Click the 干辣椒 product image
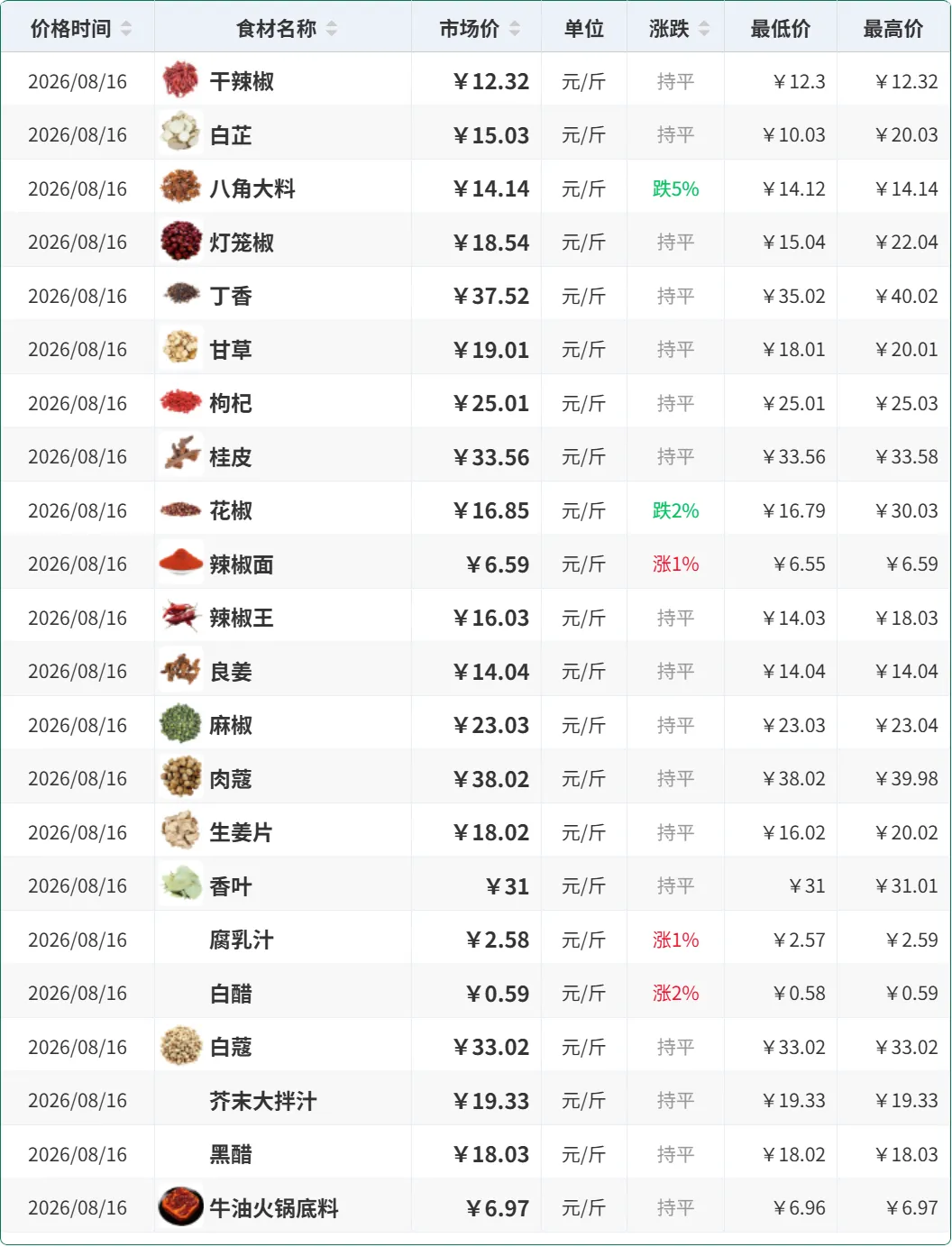The height and width of the screenshot is (1247, 952). click(x=180, y=80)
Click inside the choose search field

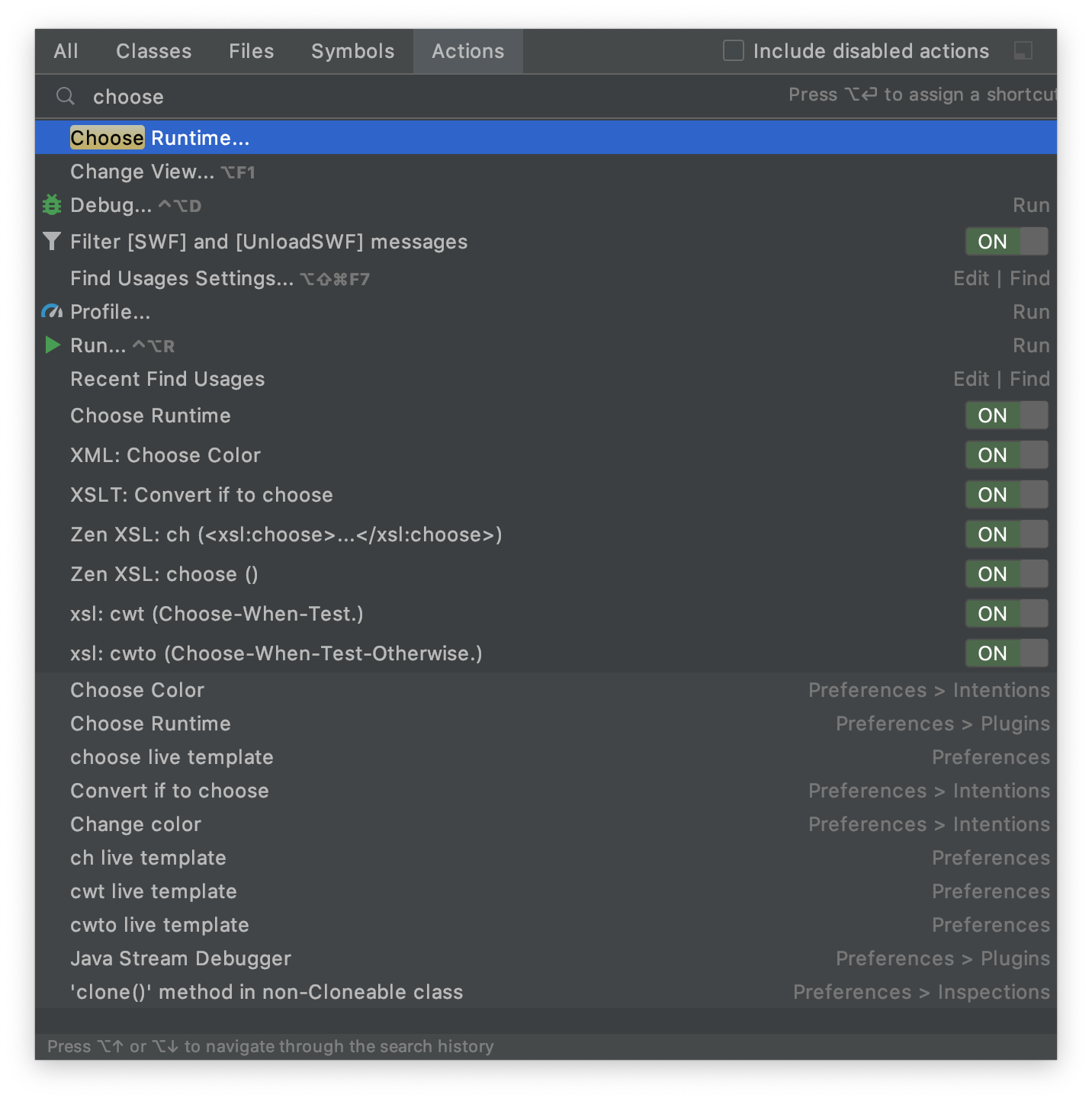[305, 96]

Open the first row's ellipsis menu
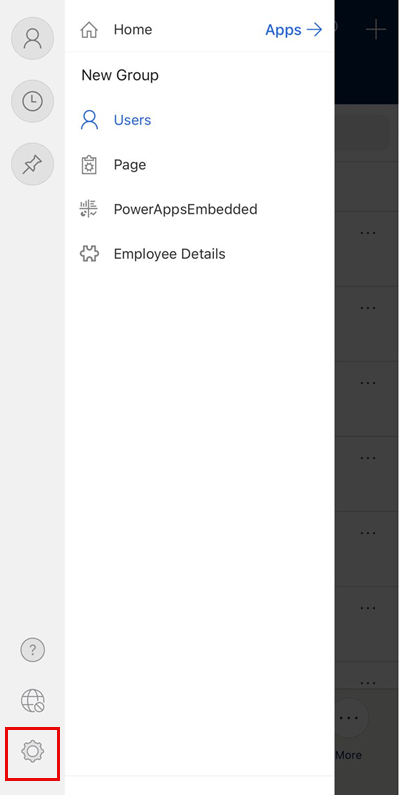[368, 233]
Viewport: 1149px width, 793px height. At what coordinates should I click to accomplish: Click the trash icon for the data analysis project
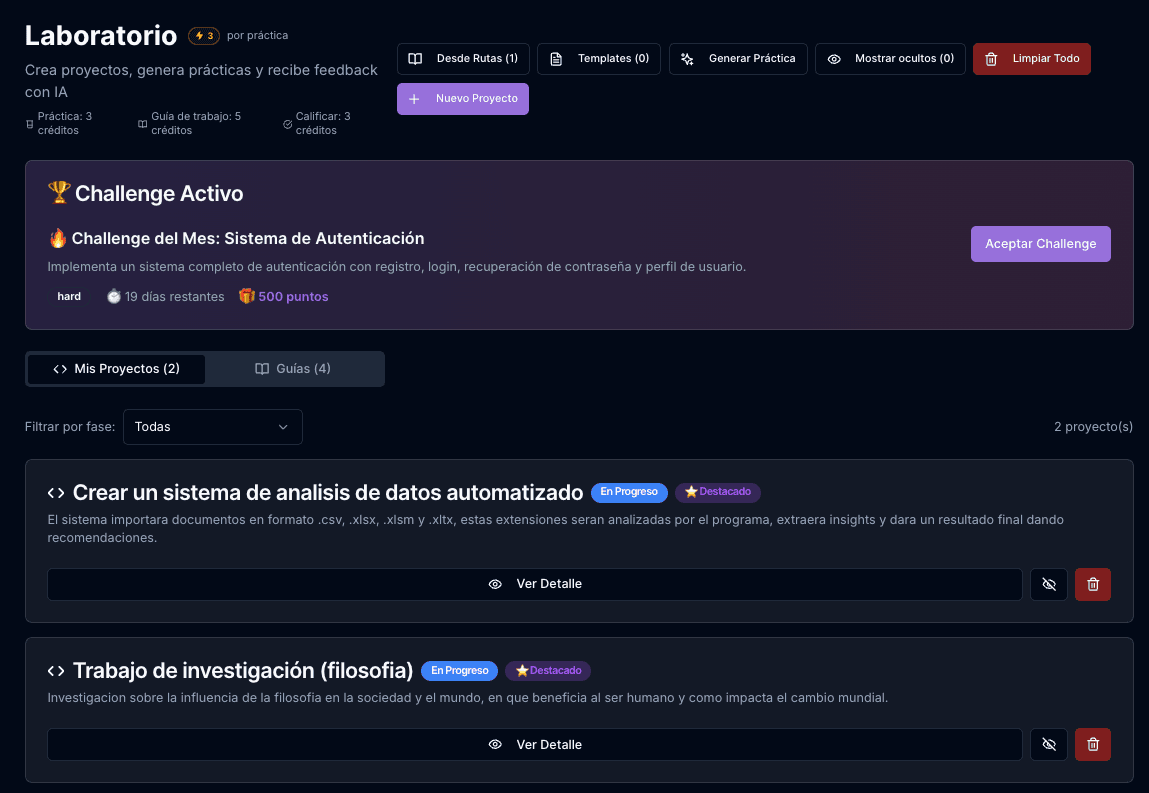[x=1092, y=584]
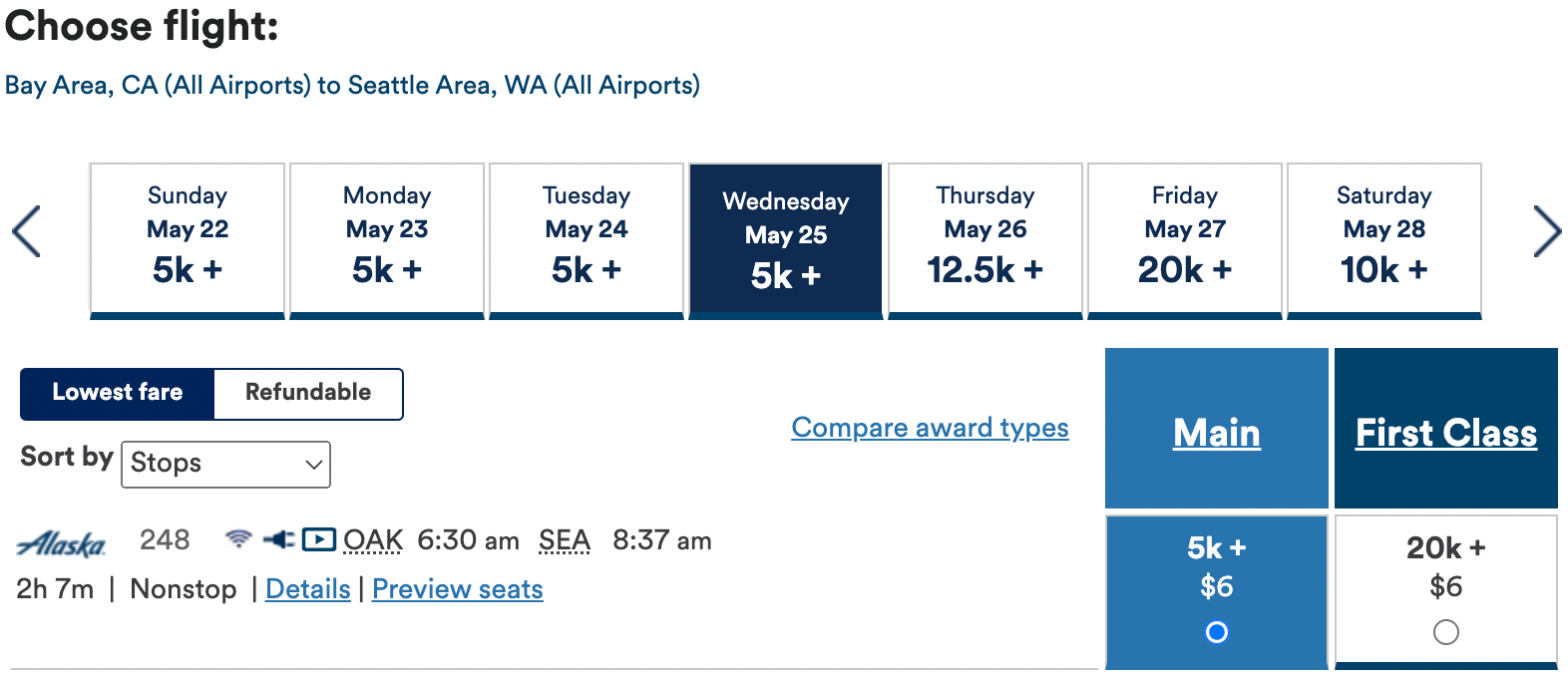
Task: Click the Wi-Fi availability icon on flight 248
Action: point(238,538)
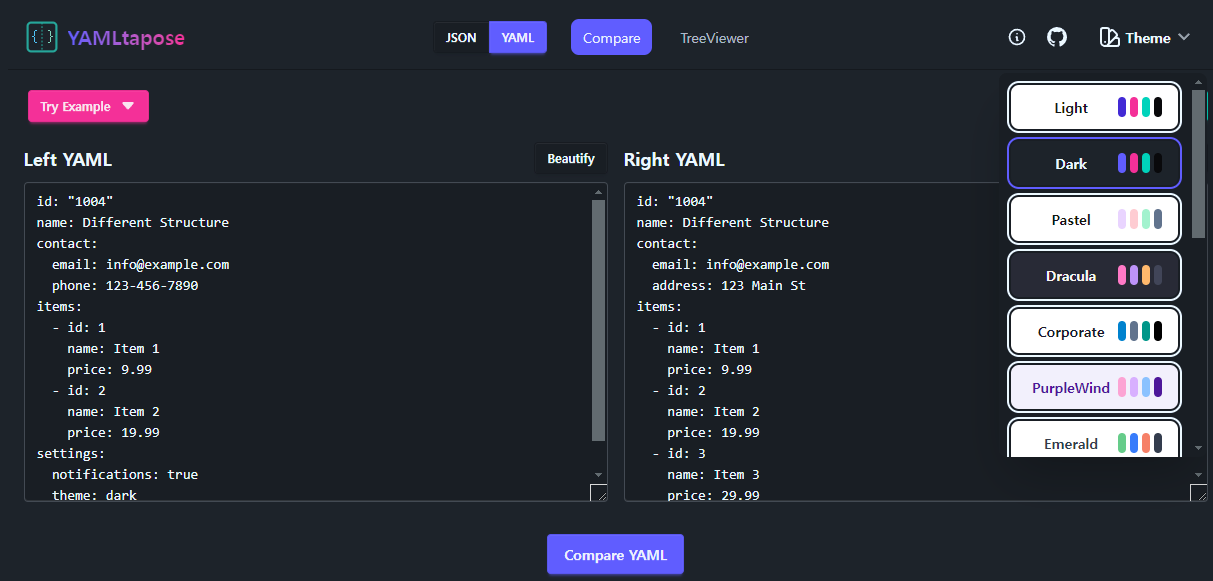Open the GitHub repository icon

pyautogui.click(x=1057, y=37)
--- --- ---
Output, exactly and without pictures, the lines above that run from the one containing "Viewport: 1149px width, 793px" through the last line of the entries, inclusive.

Viewport: 1149px width, 793px height. At what coordinates should I click to accomplish: Click the trash icon for the data analysis project
[x=1092, y=584]
Task: Click the Wi-Fi availability icon on flight 248
Action: point(238,538)
Open the GitHub repository icon

pyautogui.click(x=1057, y=37)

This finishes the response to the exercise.